* WHAT IS REQUIRED:
Of the records that follow, copy only the lines from the line containing "Task: Click the CMSIS" to the line containing "Viewport: 1200px width, 675px height.", both included, exactly as written.

[Records from a collection]
::::

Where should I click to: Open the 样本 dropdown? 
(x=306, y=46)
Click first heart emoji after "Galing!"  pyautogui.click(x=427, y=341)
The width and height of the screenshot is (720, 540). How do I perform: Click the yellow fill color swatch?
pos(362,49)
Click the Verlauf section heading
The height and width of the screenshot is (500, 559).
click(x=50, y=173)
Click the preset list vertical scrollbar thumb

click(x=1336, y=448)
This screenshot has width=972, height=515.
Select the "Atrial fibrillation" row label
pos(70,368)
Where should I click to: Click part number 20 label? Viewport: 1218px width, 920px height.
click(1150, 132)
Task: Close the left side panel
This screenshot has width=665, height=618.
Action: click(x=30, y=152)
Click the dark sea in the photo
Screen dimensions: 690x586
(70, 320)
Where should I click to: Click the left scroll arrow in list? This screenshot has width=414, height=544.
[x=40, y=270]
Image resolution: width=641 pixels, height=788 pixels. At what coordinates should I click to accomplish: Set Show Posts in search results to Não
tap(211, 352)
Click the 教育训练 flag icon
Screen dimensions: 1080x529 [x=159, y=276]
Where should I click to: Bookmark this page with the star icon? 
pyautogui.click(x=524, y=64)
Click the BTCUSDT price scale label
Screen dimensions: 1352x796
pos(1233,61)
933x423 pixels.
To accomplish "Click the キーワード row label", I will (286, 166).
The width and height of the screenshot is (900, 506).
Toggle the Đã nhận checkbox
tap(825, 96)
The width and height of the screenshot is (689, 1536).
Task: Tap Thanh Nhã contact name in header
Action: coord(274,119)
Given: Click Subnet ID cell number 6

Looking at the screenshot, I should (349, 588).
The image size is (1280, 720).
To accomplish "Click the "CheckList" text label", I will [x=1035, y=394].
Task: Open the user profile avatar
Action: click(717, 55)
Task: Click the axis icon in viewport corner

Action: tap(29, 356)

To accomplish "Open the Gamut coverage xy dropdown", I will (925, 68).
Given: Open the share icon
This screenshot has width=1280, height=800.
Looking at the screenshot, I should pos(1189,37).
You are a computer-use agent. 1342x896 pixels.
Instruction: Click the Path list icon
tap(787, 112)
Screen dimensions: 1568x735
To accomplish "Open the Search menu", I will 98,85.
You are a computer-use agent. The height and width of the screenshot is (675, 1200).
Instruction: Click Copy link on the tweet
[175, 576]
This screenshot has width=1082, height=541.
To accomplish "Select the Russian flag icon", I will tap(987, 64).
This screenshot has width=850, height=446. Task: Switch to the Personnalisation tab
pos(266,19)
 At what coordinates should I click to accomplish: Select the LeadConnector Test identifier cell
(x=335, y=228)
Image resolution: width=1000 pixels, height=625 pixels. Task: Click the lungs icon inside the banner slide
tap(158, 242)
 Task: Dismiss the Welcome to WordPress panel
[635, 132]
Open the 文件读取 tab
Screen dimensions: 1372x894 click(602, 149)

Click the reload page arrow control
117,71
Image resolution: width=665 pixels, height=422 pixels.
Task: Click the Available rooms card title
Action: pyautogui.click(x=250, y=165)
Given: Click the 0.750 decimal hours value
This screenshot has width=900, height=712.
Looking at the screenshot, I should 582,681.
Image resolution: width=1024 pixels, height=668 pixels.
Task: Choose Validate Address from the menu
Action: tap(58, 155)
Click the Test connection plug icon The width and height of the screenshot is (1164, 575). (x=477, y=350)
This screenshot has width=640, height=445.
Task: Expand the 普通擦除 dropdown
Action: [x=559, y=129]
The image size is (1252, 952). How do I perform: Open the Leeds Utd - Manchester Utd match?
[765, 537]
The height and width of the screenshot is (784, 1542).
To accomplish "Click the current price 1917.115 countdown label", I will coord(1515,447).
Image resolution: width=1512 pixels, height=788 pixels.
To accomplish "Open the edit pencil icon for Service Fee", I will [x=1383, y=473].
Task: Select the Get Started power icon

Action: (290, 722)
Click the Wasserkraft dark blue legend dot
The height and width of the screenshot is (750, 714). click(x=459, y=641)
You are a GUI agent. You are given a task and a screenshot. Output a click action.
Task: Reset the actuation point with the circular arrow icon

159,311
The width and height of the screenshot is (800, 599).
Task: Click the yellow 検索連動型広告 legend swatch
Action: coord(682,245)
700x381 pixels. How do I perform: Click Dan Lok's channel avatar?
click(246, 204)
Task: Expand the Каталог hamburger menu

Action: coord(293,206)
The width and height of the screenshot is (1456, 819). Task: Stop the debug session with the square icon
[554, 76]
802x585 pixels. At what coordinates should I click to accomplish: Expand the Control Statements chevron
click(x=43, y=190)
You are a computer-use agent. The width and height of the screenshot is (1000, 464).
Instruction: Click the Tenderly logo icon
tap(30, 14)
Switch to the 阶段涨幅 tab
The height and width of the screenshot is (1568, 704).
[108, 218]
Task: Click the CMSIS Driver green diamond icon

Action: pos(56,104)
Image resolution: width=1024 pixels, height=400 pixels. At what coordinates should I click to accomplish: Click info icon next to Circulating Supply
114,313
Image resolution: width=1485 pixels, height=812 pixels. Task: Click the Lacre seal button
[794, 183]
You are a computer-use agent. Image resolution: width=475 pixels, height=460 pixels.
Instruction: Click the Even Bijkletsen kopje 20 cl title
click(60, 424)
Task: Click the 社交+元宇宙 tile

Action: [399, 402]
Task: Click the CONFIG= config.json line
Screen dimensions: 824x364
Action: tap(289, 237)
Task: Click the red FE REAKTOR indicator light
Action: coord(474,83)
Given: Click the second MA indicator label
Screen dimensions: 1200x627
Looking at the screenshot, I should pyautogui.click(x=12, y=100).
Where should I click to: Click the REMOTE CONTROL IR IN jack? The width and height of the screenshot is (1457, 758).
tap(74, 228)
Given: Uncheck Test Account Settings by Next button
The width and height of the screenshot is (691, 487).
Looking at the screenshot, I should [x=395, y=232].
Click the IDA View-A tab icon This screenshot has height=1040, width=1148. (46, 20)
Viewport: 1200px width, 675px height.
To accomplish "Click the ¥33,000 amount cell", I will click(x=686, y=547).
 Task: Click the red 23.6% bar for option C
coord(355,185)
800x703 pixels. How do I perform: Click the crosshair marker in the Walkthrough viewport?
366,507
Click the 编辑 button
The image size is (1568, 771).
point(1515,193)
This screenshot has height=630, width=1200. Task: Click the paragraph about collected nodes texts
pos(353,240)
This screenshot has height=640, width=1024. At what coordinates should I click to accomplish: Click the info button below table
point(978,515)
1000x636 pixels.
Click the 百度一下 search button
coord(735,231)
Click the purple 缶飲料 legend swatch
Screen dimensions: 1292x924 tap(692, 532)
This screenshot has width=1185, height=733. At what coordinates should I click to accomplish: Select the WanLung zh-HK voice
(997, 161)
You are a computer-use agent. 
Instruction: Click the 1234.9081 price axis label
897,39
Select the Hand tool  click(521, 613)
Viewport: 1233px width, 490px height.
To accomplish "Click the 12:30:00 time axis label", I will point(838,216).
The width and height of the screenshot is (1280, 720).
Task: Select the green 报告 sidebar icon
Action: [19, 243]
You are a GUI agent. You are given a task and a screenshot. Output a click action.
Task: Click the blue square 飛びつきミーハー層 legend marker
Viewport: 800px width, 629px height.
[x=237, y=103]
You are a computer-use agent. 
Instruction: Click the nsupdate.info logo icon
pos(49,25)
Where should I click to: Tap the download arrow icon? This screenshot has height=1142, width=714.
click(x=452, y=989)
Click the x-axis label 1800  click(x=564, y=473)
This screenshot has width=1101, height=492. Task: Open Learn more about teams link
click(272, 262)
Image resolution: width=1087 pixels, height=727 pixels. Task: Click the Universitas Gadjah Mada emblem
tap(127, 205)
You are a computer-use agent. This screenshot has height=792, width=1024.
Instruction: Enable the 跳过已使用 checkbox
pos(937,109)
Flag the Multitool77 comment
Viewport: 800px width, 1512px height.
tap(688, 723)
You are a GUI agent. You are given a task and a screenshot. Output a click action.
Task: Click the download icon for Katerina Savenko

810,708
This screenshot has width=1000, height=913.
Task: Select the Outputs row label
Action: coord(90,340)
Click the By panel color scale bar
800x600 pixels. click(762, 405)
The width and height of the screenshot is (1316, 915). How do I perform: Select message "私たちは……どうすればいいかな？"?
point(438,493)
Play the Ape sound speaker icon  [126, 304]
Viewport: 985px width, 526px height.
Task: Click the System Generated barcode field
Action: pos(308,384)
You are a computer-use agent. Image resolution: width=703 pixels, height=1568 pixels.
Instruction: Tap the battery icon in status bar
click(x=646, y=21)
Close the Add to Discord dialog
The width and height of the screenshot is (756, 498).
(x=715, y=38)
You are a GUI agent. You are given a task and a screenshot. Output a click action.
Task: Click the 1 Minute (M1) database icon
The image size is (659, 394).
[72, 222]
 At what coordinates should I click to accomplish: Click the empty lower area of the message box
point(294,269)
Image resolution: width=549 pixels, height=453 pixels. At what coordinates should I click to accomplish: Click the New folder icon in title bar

::::

* EXERCISE ANSWER:
Task: Click the CMSIS Driver green diamond icon

Action: pos(56,104)
Image resolution: width=1024 pixels, height=400 pixels. At what coordinates should I click to accomplish: Click info icon next to Circulating Supply
114,313
Image resolution: width=1485 pixels, height=812 pixels. Task: Click the Lacre seal button
[794, 183]
You are a computer-use agent. Image resolution: width=475 pixels, height=460 pixels.
Instruction: Click the Even Bijkletsen kopje 20 cl title
click(60, 424)
Task: Click the 社交+元宇宙 tile

Action: [399, 402]
Task: Click the CONFIG= config.json line
Screen dimensions: 824x364
Action: tap(289, 237)
Task: Click the red FE REAKTOR indicator light
Action: coord(474,83)
Given: Click the second MA indicator label
Screen dimensions: 1200x627
Looking at the screenshot, I should pyautogui.click(x=12, y=100).
Where should I click to: Click the REMOTE CONTROL IR IN jack? The width and height of the screenshot is (1457, 758).
tap(74, 228)
Given: Uncheck Test Account Settings by Next button
The width and height of the screenshot is (691, 487).
Looking at the screenshot, I should [x=395, y=232].
Click the IDA View-A tab icon This screenshot has height=1040, width=1148. (46, 20)
Viewport: 1200px width, 675px height.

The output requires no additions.